*任务说明*.
把讲Redis配置的这段原文中从“首先将bind进行注释,因为”到“置密码,但是我懒,不想设置。”的部分一字不差地重录一遍,首尾两处都包括在内。

──────── 原文摘录

什么?你问我没有redis文件夹怎么办,mkdir创建啊!!!

一定要先进入目录再去执行下载编译,这样下载的redis才会进入系统变量。

redis-server redis-cli

启动服务你是下面这样的吗? 在这里插入图片描述

是的就不正常了!!你才下载好了,你会发现你可以开启服务了,但是退不出来,无法进入命令行了,变成下面的这鬼摸样了,别急,你还没配置好,慢慢来。 在这里插入图片描述 还记得你刚刚创建的redis文件夹吗?进入那里面,找到redis.conf,修改这个配置文件。

# bind 127.0.0.1 protected-mode no daemonize yes

找到这三个并改正。

首先将bind进行注释,因为如果不注释的话,你就只能本机访问了,我相信你下载肯定不只是自己访问吧。这就意味着所有ip都可以访问这个数据库,但你又问了,这会不会影响安全性能呢?答:你都是租的服务器了,就算你想让别人访问,你还有安全组规则限制的啊,你问我什么是安全组?快去百度!!将守护模式关闭,这样你才能远程读写数据库开启后台模式,你才能像我那样,而不是退不出来

保存退出,重启redis,这样,redis就配置好了,还可以设置密码,但是我懒,不想设置。

────────────────
──────── 提供材料

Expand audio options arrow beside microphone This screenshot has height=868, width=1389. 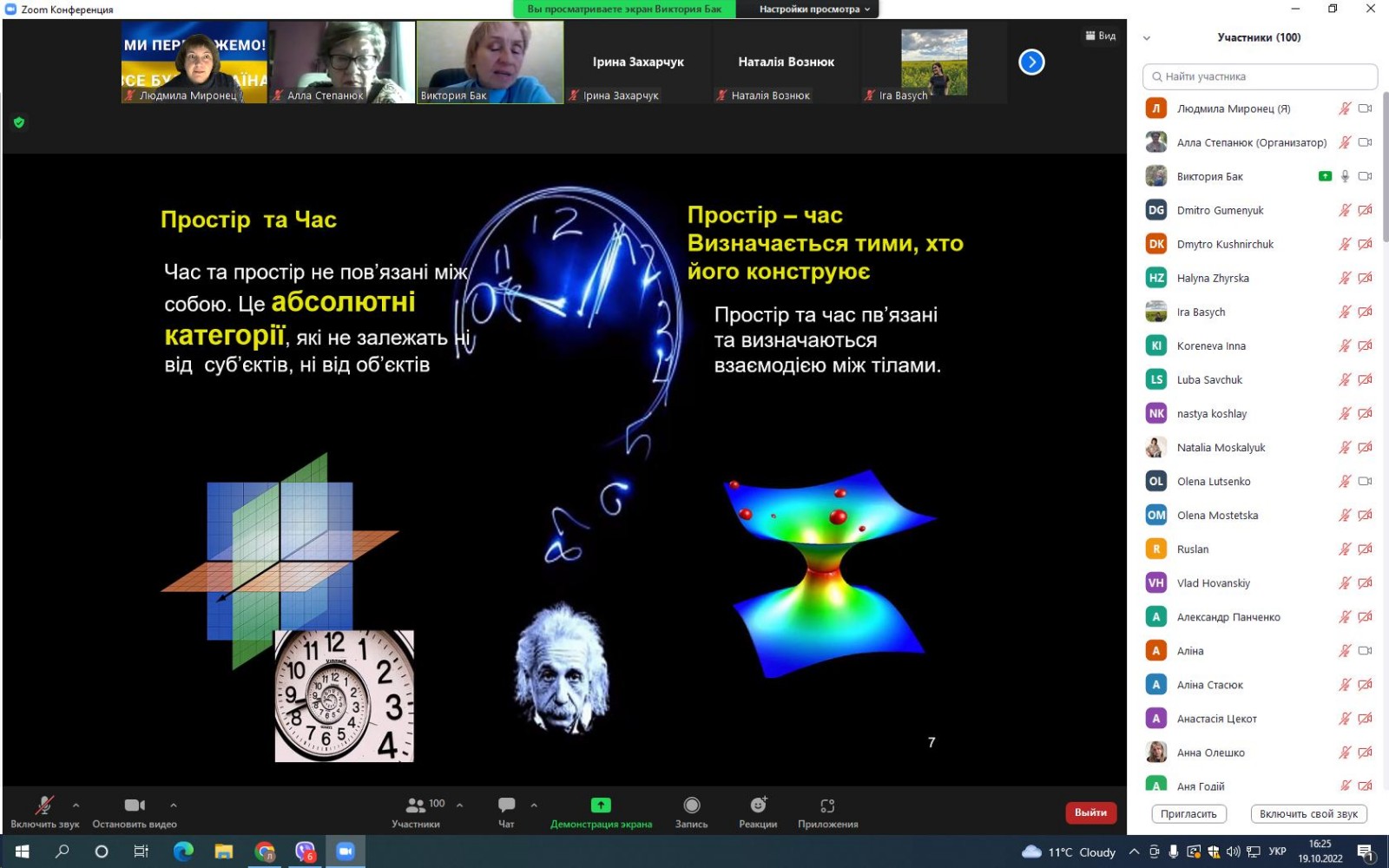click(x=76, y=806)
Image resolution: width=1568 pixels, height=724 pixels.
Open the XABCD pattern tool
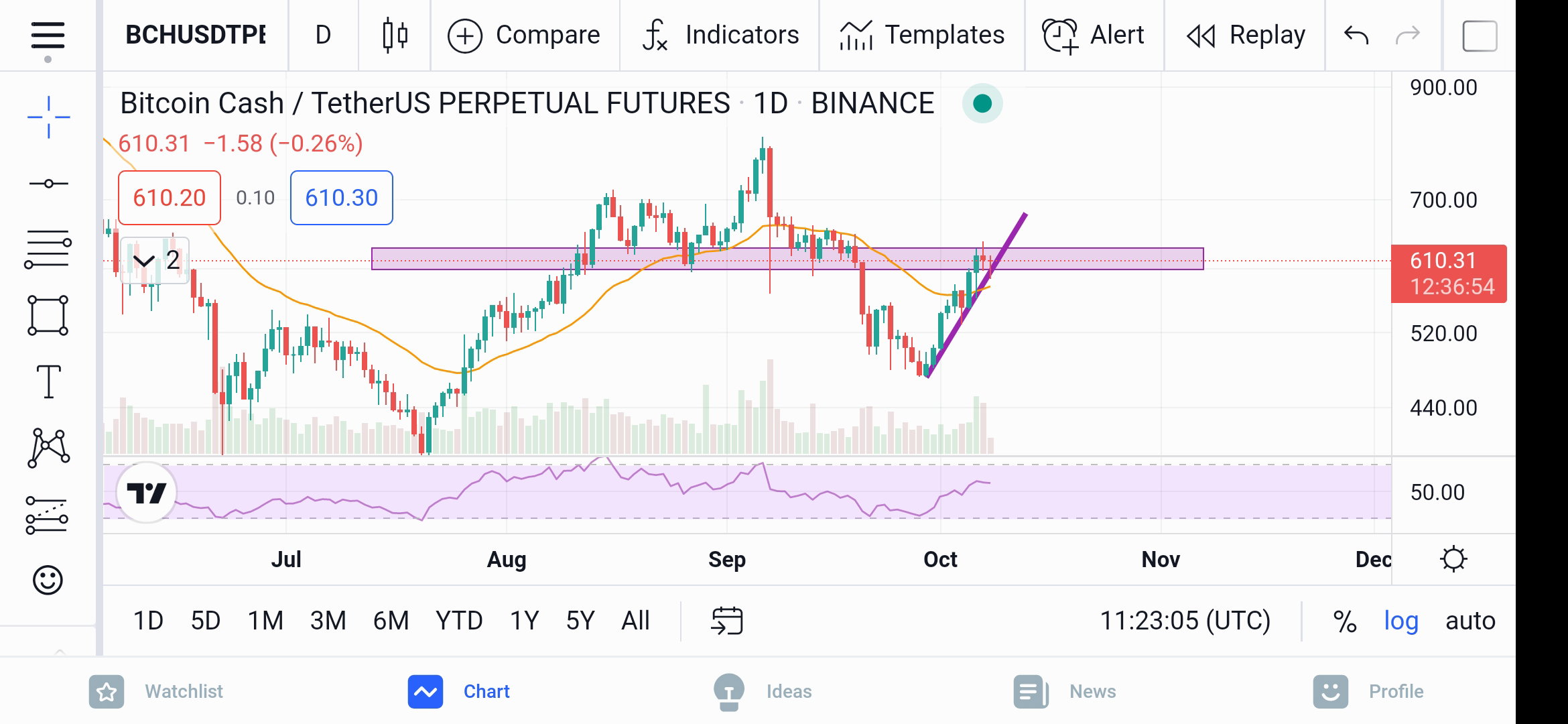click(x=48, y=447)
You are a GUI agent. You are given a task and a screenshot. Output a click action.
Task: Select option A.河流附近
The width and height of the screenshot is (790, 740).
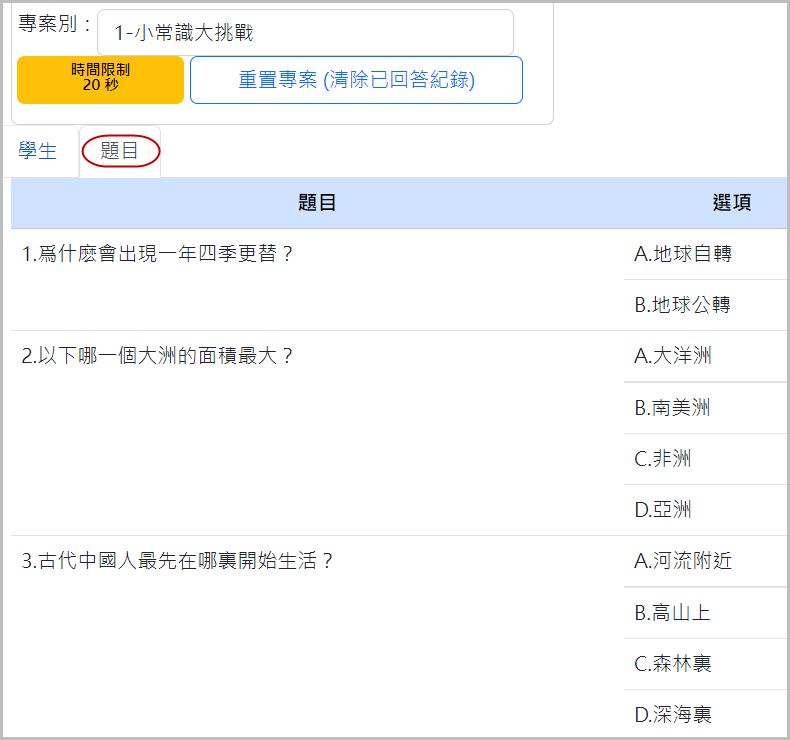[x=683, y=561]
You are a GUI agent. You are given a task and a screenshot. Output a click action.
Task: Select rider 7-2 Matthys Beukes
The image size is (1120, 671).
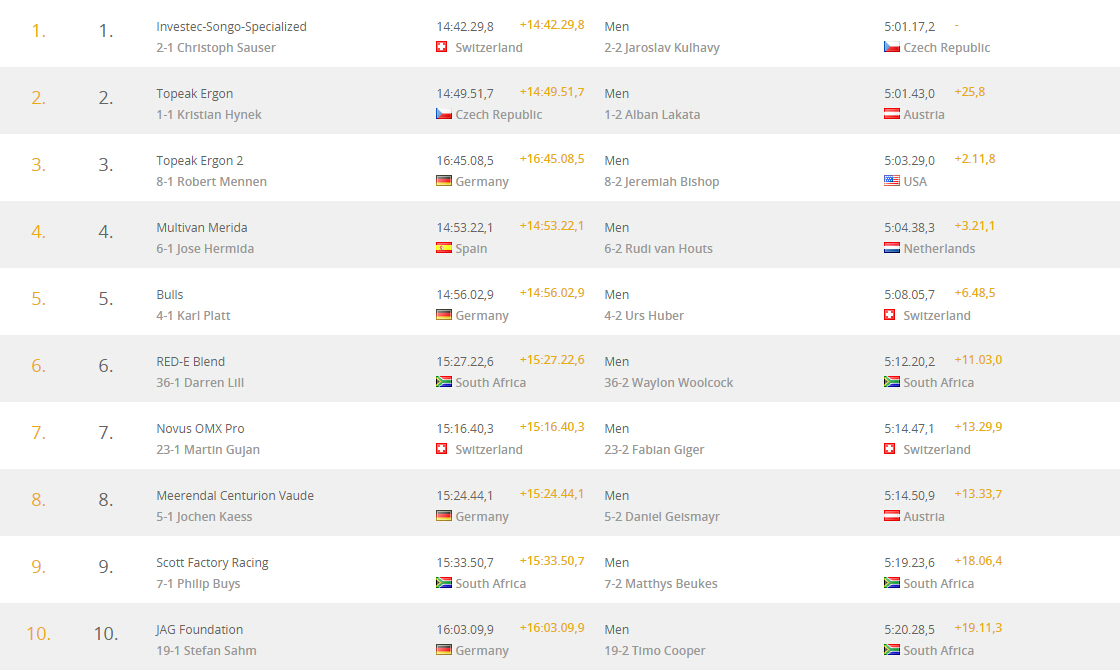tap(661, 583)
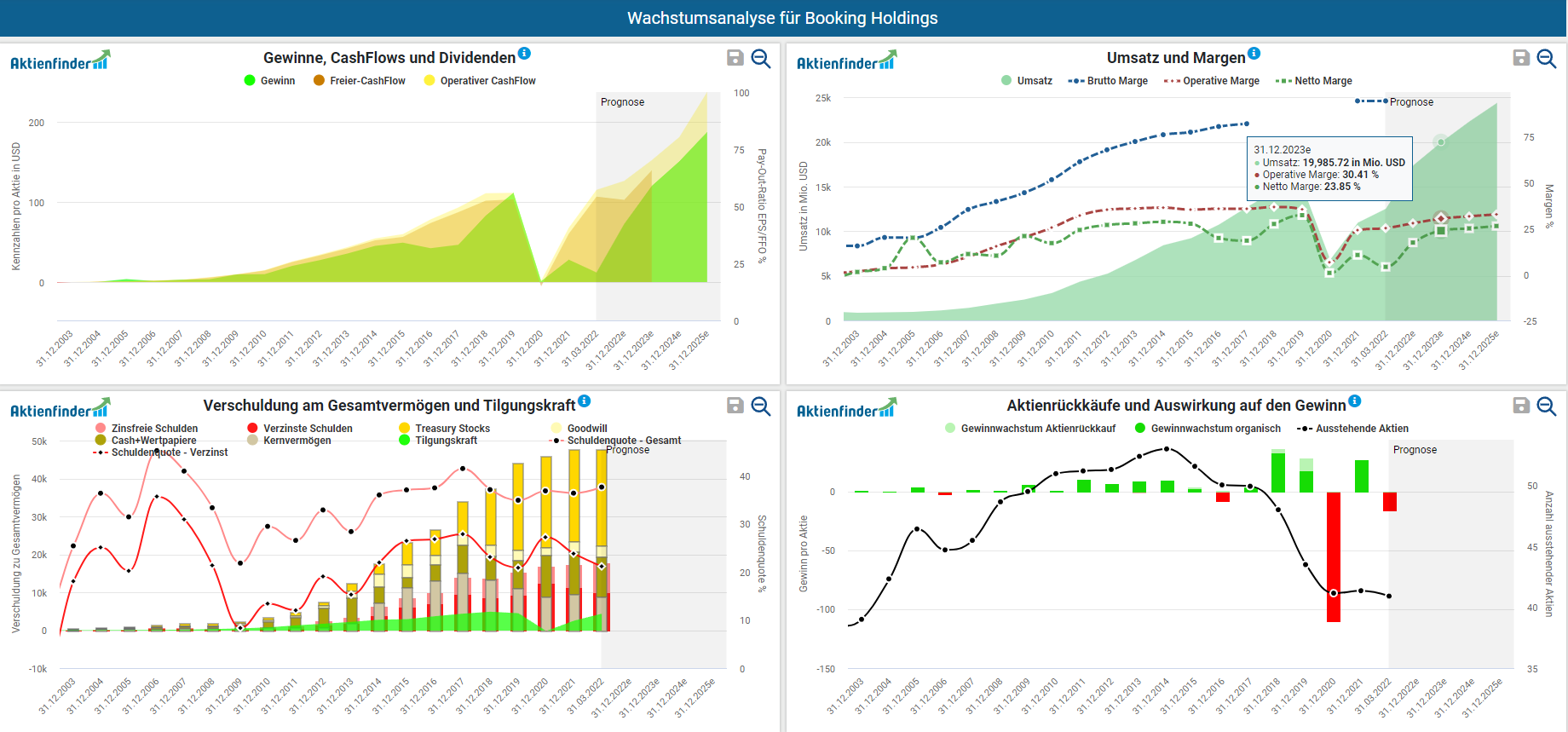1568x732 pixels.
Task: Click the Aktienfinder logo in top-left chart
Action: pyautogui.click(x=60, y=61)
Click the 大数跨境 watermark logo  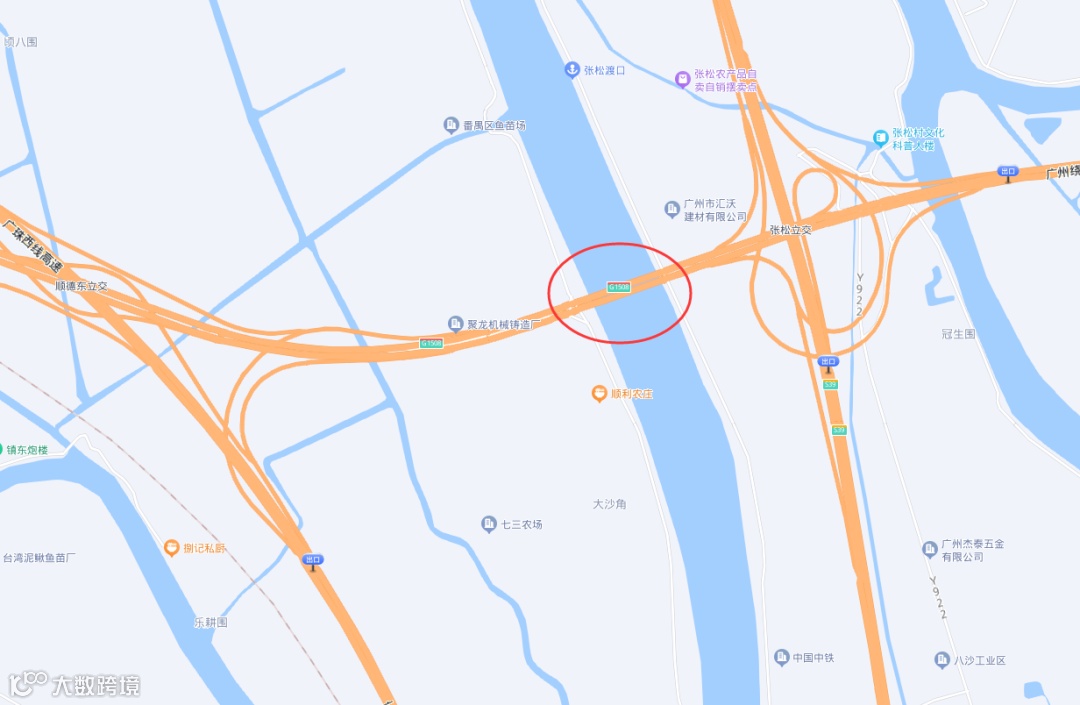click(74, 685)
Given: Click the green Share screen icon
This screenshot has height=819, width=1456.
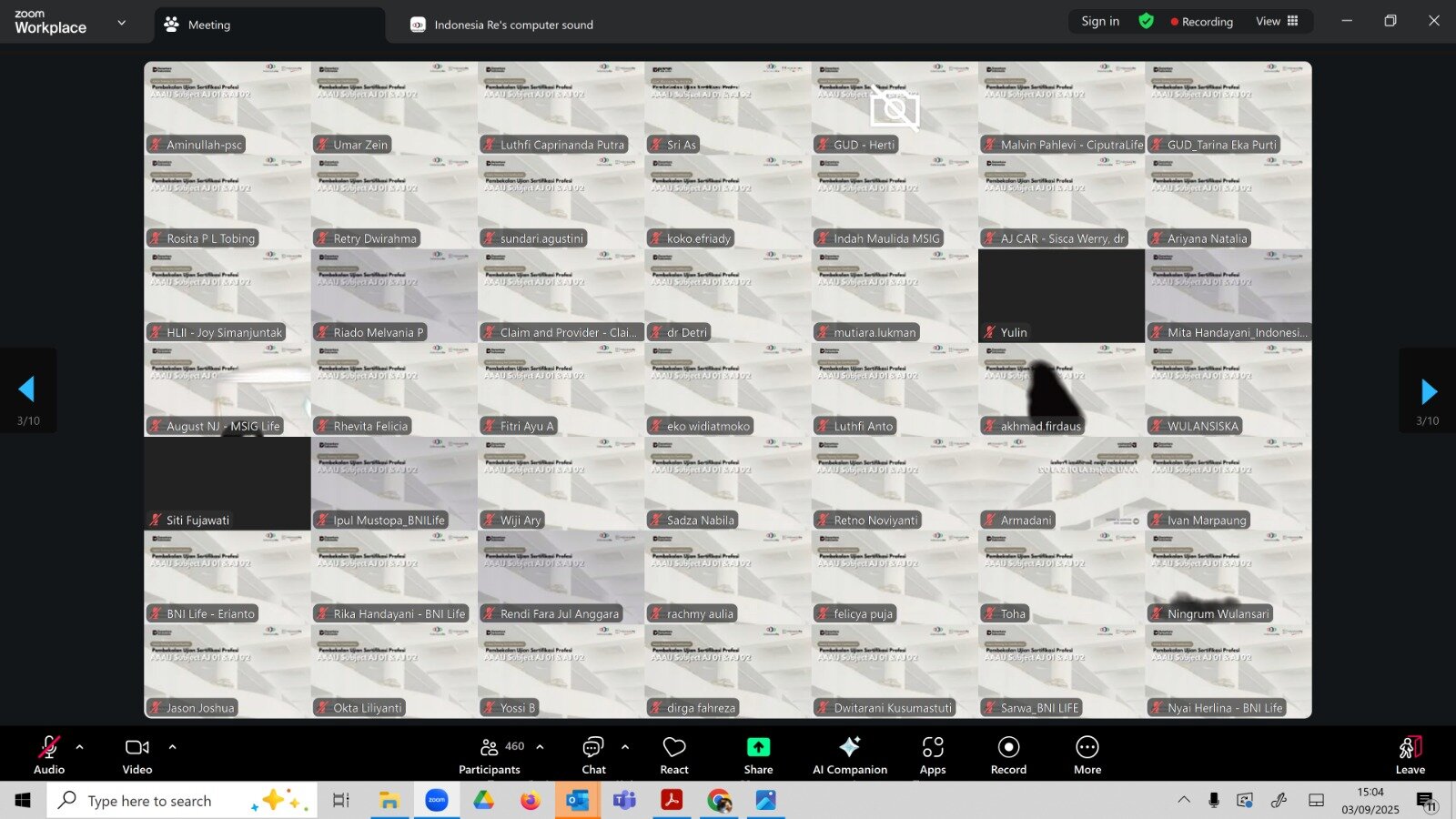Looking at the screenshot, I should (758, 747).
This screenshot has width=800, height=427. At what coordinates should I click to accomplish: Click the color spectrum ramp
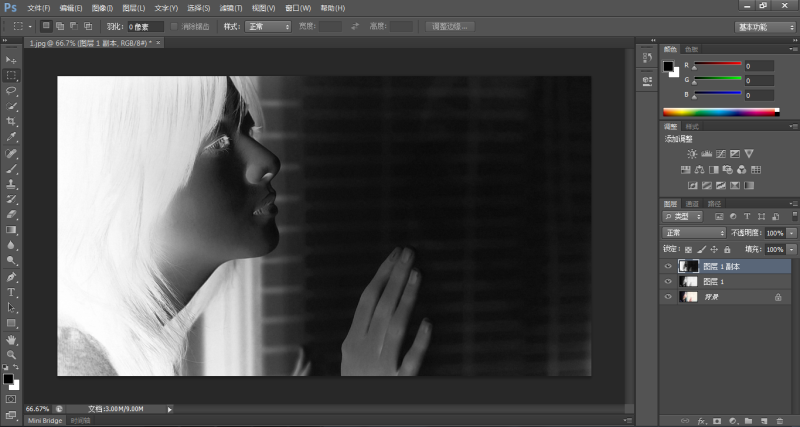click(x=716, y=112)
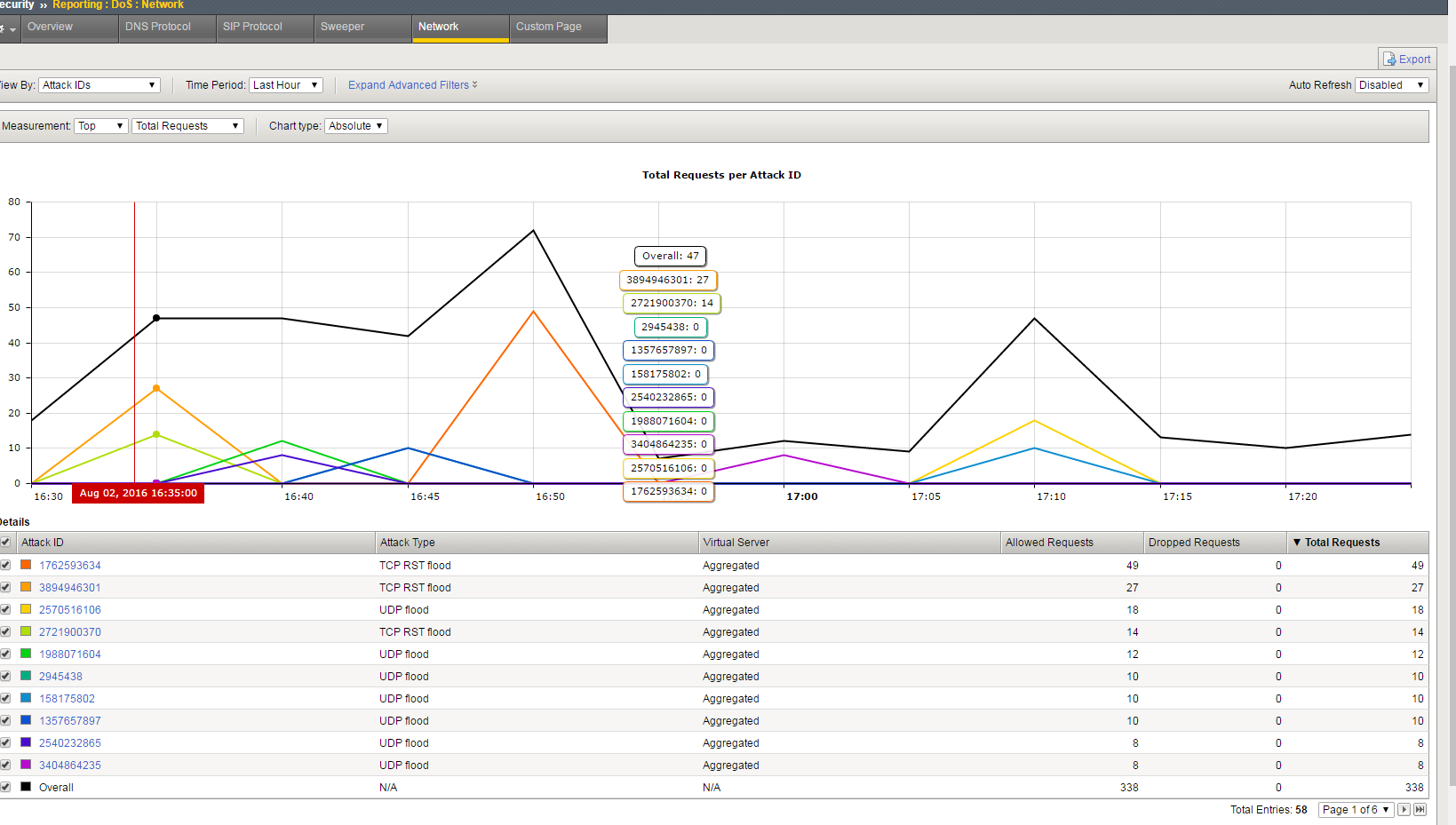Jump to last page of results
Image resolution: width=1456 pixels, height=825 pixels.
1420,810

────────────────

*回答如下*.
首先将bind进行注释,因为如果不注释的话,你就只能本机访问了,我相信你下载肯定不只是自己访问吧。这就意味着所有ip都可以访问这个数据库,但你又问了,这会不会影响安全性能呢?答:你都是租的服务器了,就算你想让别人访问,你还有安全组规则限制的啊,你问我什么是安全组?快去百度!!将守护模式关闭,这样你才能远程读写数据库开启后台模式,你才能像我那样,而不是退不出来

保存退出,重启redis,这样,redis就配置好了,还可以设置密码,但是我懒,不想设置。